Ce dialogue doit notamment se concrétiser à travers l'amélioration de notre système de certification des qualifications. Les partenaires sociaux souhaitent, avec raison, jouer un rôle plus déterminant dans l'élaboration des titres et des diplômes. Ils mettent en place eux-mêmes des formes de certification de nature paritaire, plus directement liées aux besoins spécifiques de telle ou telle profession. Là encore, il nous faut rechercher plus de cohérence et de complémentarité. Comment s'y retrouver lorsqu'il existe environ 1 700 diplômes et titres professionnels, 377 certificats de qualification professionnelle, plus de 900 titres homologués par l'Etat délivrés par des organismes privés ? Pour les jeunes en cours d'insertion professionnelle comme pour les adultes, ce système doit devenir plus lisible et mieux articulé à la gestion des compétences dans les entreprises.

Nous sommes également convaincus, Claude Allègre et moi-même, que la certification des qualifications doit également mieux répondre aux attentes des jeunes et des adultes en matière de reconnaissance des acquis de l'expérience professionnelle et personnelle. La validation des acquis a été instaurée par les lois de 1985 et de 1992. Elle n'a pas encore connu un essor suffisant. Les raisons en sont multiples, mais je suis persuadée que nous parviendrons à lui donner toute sa portée si notre dispositif de certification des qualifications s'adapte progressivement à cette aspiration des salariés. Les diplômes, les titres ou les certificats de qualification établis paritairement ne sont pas simplement de simples parchemins attestant les mérites des candidats. Ce sont surtout des repères essentiels tant pour les personnes, qui peuvent ainsi jalonner leur parcours de progression professionnelle, que pour les entreprises qui peuvent ainsi mieux connaître les aptitudes et les compétences des salariés et mieux organiser leur progression sur le marché du travail.

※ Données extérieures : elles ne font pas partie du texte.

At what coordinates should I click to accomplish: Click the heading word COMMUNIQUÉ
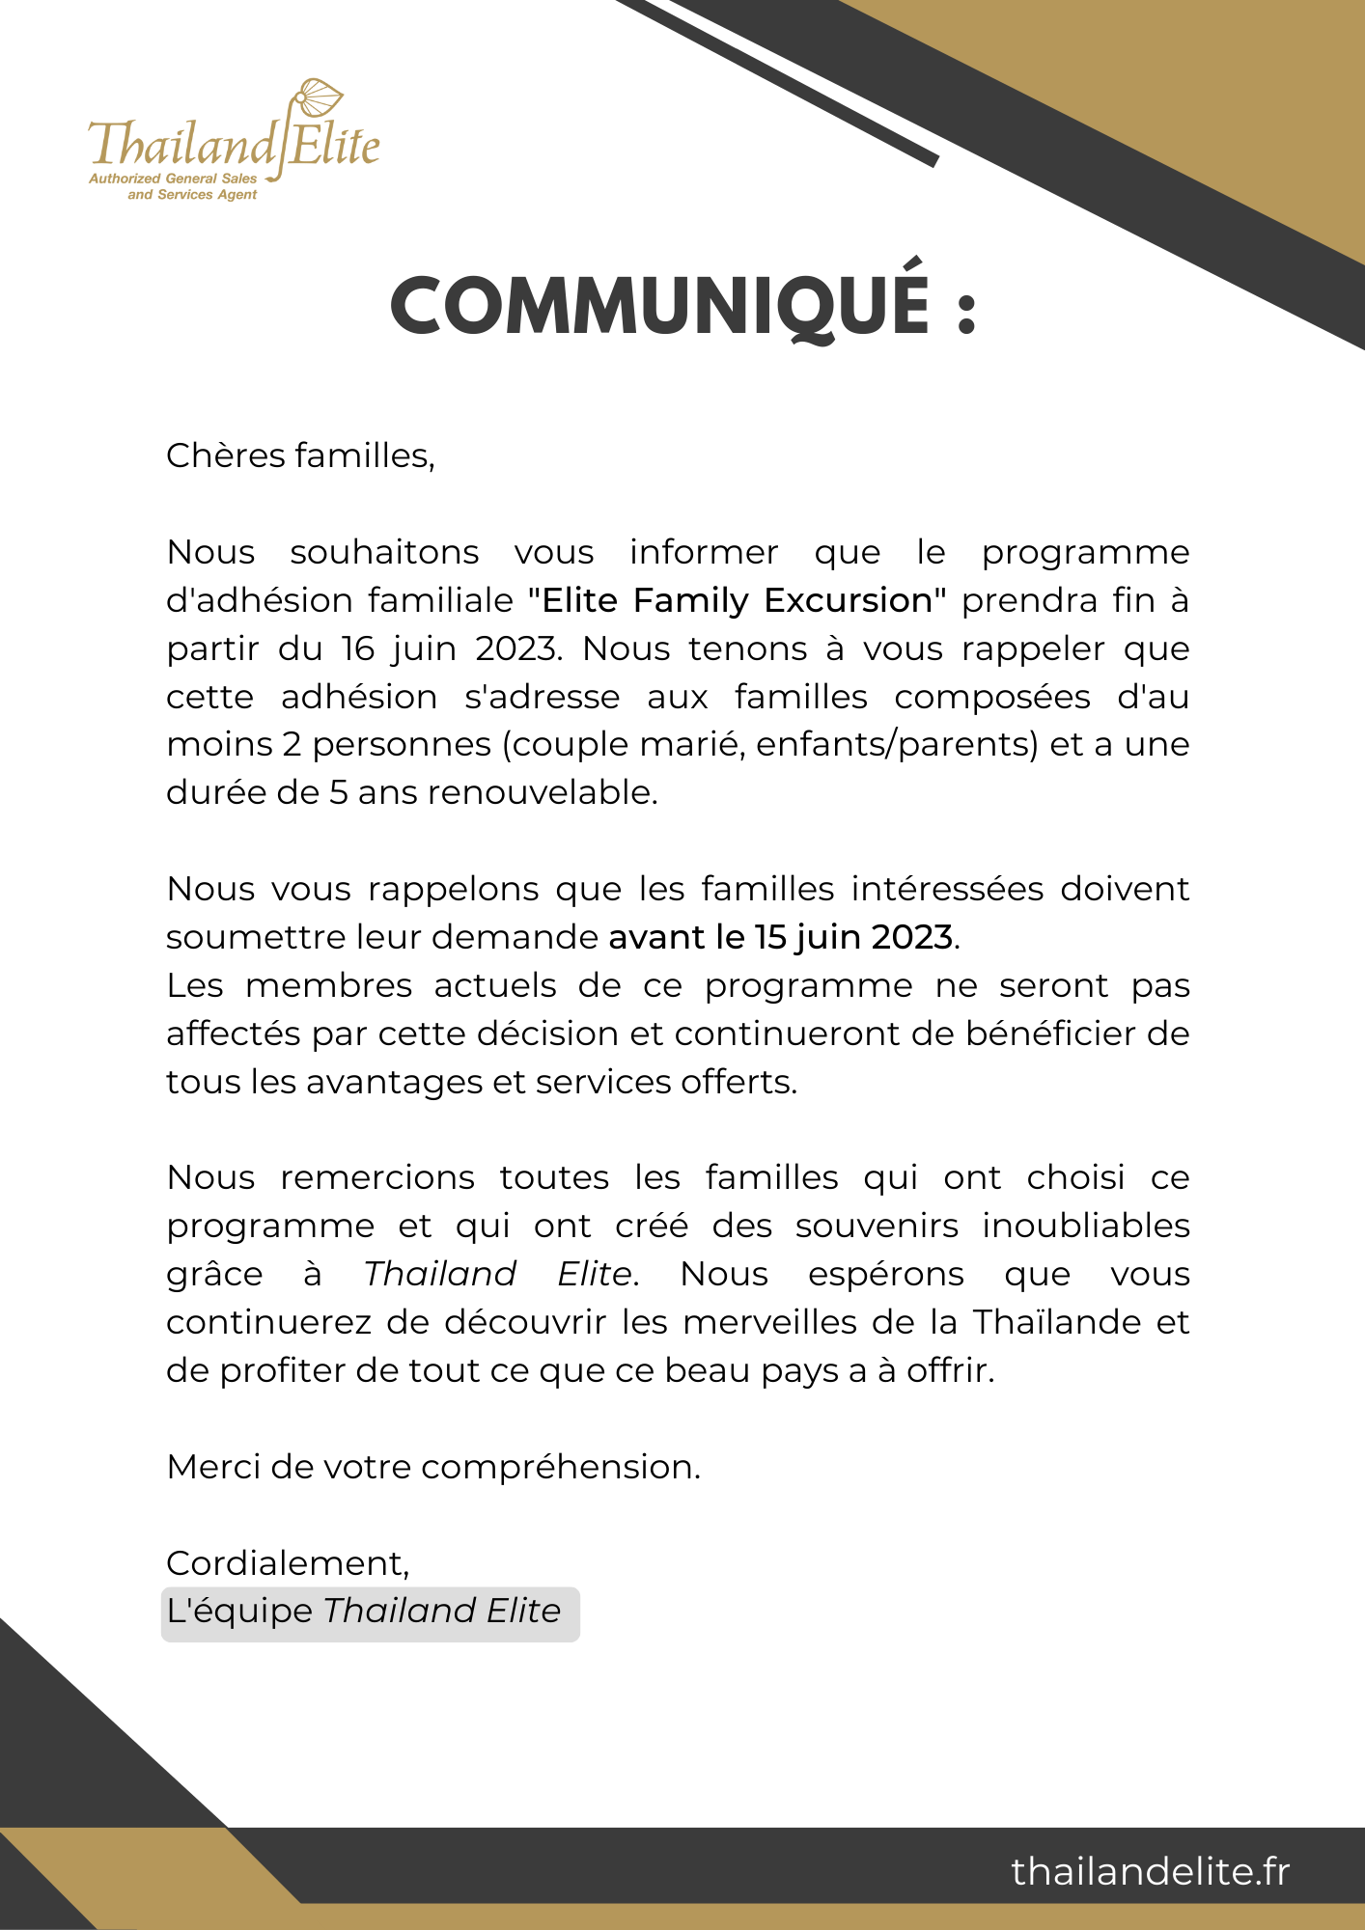[x=660, y=308]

La certification et la validation des acquis constituent donc une autre dimension essentielle de la formation tout au long de la vie. Nos deux ministères ont coopéré activement ces derniers mois sur ce sujet et une concertation s'est engagée avec les partenaires sociaux. Les évolutions qu'il faut mettre en ¿uvre ne se feront pas du jour au lendemain, mais il nous faut en poser les bases rapidement. Dans ce domaine également, des dispositions concrètes sont à l'étude et devraient pouvoir être adoptées dans les prochains mois.

Les travaux de ce colloque contribueront sûrement à faire avancer les réflexions sur tous ces sujets qui me tiennent particulièrement à c¿ur et qui sont essentiels aussi bien pour revaloriser la formation professionnelle initiale que pour conduire la réforme de notre système de formation continue.